Aim
Reproduce everything in the data below word for word, starting at the line containing "The width and height of the screenshot is (1568, 773)." and running down to the last line of the data.

[Dataset records]
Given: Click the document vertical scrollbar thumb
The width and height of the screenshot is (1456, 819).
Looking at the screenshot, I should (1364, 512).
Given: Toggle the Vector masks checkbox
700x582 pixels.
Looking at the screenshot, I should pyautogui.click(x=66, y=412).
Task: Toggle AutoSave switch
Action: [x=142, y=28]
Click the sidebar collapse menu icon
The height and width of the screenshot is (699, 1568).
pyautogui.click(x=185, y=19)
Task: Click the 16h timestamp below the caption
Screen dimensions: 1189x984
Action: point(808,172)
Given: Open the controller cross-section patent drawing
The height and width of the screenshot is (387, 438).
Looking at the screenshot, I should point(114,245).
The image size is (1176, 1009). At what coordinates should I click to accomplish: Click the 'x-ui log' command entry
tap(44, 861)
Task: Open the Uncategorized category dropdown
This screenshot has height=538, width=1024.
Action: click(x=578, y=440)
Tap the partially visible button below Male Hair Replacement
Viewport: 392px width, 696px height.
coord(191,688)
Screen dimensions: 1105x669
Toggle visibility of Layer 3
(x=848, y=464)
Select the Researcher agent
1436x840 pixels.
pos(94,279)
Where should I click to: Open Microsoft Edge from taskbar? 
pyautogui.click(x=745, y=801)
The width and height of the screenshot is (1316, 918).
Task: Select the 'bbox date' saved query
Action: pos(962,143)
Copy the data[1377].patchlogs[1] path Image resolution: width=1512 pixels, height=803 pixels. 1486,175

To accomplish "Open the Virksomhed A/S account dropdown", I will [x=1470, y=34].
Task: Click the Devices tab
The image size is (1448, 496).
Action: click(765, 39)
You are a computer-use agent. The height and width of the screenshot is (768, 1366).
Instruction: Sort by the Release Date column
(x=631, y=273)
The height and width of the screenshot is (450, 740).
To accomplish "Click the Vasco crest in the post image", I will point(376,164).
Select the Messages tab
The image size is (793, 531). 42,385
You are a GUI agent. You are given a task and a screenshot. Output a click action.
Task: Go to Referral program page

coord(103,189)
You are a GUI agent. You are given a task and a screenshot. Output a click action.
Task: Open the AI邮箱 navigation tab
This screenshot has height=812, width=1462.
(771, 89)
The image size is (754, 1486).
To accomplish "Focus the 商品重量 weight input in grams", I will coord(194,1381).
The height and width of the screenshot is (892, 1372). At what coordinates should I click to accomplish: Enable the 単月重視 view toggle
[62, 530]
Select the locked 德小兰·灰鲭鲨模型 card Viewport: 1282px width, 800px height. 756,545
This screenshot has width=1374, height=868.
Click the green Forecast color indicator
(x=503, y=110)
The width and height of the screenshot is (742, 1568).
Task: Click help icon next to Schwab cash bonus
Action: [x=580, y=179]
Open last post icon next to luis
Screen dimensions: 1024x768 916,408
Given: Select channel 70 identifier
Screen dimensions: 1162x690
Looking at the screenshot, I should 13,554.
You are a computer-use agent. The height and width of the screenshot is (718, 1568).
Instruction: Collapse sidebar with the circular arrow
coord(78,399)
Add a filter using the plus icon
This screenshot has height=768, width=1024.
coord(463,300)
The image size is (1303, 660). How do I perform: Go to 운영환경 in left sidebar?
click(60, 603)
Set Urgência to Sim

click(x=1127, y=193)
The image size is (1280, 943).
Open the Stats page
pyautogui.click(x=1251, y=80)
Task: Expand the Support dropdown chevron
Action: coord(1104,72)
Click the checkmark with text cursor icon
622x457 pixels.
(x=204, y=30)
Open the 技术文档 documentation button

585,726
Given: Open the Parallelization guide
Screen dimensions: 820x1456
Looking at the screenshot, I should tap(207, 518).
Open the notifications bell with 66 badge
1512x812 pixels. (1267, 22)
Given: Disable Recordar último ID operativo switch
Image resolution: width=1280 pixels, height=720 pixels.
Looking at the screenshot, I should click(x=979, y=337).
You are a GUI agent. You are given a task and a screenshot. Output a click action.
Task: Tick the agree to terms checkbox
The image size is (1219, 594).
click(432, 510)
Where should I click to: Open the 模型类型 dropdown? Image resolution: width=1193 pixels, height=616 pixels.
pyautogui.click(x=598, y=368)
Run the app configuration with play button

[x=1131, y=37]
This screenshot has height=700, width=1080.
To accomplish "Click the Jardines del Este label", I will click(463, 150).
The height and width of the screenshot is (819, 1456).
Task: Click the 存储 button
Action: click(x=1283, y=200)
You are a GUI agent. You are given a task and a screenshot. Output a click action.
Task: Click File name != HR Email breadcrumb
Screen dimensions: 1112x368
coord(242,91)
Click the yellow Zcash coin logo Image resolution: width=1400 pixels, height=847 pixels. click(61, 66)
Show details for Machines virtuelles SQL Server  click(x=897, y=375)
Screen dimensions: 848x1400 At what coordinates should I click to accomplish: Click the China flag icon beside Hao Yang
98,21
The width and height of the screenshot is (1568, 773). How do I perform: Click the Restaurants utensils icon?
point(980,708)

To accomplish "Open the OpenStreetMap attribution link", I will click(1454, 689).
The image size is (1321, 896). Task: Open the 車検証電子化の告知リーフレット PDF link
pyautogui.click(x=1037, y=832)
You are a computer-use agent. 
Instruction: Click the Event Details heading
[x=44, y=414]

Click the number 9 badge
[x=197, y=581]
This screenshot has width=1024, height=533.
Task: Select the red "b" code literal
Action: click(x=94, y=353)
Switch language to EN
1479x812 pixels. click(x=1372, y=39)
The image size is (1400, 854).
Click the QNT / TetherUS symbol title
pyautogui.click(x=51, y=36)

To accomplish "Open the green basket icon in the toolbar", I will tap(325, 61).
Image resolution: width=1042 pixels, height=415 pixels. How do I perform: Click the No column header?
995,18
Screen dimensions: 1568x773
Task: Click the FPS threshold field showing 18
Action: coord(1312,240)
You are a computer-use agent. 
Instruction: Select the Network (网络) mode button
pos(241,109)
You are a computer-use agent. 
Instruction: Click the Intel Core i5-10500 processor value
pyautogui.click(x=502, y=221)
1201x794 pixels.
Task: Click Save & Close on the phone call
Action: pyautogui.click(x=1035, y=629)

Solution below
The width and height of the screenshot is (1568, 773). How do I perform: Click the Restaurants utensils icon?
point(980,708)

To accomplish "Open the OpenStreetMap attribution link", I will click(1454, 689).
The image size is (1321, 896). Task: Open the 車検証電子化の告知リーフレット PDF link
pyautogui.click(x=1037, y=832)
You are a computer-use agent. 
Instruction: Click the Event Details heading
[x=44, y=414]

Click the number 9 badge
[x=197, y=581]
This screenshot has width=1024, height=533.
Task: Select the red "b" code literal
Action: click(x=94, y=353)
Switch language to EN
1479x812 pixels. click(x=1372, y=39)
The image size is (1400, 854).
Click the QNT / TetherUS symbol title
pyautogui.click(x=51, y=36)

To accomplish "Open the green basket icon in the toolbar", I will tap(325, 61).
Image resolution: width=1042 pixels, height=415 pixels. How do I perform: Click the No column header?
995,18
Screen dimensions: 1568x773
Task: Click the FPS threshold field showing 18
Action: coord(1312,240)
You are a computer-use agent. 
Instruction: Select the Network (网络) mode button
pos(241,109)
You are a computer-use agent. 
Instruction: Click the Intel Core i5-10500 processor value
pyautogui.click(x=502, y=221)
1201x794 pixels.
Task: Click Save & Close on the phone call
Action: pyautogui.click(x=1035, y=629)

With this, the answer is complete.